'''
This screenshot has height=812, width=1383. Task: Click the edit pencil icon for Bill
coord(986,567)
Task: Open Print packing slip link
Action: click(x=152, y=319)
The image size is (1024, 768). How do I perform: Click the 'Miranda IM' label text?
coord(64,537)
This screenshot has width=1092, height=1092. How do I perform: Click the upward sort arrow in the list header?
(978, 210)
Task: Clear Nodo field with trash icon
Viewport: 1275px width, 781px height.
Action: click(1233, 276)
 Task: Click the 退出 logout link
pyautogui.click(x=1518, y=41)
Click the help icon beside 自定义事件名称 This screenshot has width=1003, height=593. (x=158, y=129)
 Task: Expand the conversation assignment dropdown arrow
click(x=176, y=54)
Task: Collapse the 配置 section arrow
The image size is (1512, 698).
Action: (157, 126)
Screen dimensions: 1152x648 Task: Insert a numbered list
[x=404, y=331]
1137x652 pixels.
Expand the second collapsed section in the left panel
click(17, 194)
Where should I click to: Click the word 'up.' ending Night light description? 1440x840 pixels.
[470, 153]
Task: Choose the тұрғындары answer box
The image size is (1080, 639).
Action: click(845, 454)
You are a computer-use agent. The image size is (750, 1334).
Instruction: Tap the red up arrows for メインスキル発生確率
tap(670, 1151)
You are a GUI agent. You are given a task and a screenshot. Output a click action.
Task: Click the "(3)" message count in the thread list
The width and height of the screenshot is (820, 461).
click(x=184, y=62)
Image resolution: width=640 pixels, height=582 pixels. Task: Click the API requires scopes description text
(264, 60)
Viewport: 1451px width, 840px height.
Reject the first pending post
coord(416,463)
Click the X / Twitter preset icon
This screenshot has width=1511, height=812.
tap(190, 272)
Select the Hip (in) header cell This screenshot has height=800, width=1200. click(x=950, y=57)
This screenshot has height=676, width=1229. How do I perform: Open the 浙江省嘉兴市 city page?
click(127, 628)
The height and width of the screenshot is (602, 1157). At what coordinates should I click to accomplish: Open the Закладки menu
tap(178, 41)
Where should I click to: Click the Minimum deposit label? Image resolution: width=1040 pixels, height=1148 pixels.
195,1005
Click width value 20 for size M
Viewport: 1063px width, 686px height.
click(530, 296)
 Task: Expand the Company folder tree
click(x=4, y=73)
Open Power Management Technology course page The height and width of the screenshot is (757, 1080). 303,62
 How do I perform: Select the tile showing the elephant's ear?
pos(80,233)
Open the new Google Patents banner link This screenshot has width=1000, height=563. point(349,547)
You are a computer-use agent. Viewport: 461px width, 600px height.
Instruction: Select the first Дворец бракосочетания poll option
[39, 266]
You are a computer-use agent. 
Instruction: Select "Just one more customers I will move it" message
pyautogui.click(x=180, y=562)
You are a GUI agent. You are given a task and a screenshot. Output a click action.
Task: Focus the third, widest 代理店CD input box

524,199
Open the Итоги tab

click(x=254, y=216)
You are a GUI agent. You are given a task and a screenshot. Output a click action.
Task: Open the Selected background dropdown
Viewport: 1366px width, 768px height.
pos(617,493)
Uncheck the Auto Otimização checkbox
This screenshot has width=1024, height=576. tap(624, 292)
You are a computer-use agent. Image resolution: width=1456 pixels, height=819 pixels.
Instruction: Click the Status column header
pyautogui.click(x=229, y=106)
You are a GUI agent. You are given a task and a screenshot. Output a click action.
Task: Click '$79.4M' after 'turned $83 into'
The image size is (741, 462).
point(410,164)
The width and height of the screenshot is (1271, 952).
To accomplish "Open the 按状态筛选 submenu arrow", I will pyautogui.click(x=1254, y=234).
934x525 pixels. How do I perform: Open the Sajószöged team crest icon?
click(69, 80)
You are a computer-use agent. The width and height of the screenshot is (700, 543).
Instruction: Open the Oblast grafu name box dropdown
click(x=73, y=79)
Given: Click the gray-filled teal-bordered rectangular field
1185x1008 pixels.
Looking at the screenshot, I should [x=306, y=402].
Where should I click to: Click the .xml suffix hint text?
'''
Give back, unchanged, the line containing "Given: Click the" and each line that comes after it in the entries above, ending with the last.

Given: Click the gray-filled teal-bordered rectangular field
1185x1008 pixels.
Looking at the screenshot, I should [x=306, y=402].
Where should I click to: Click the .xml suffix hint text?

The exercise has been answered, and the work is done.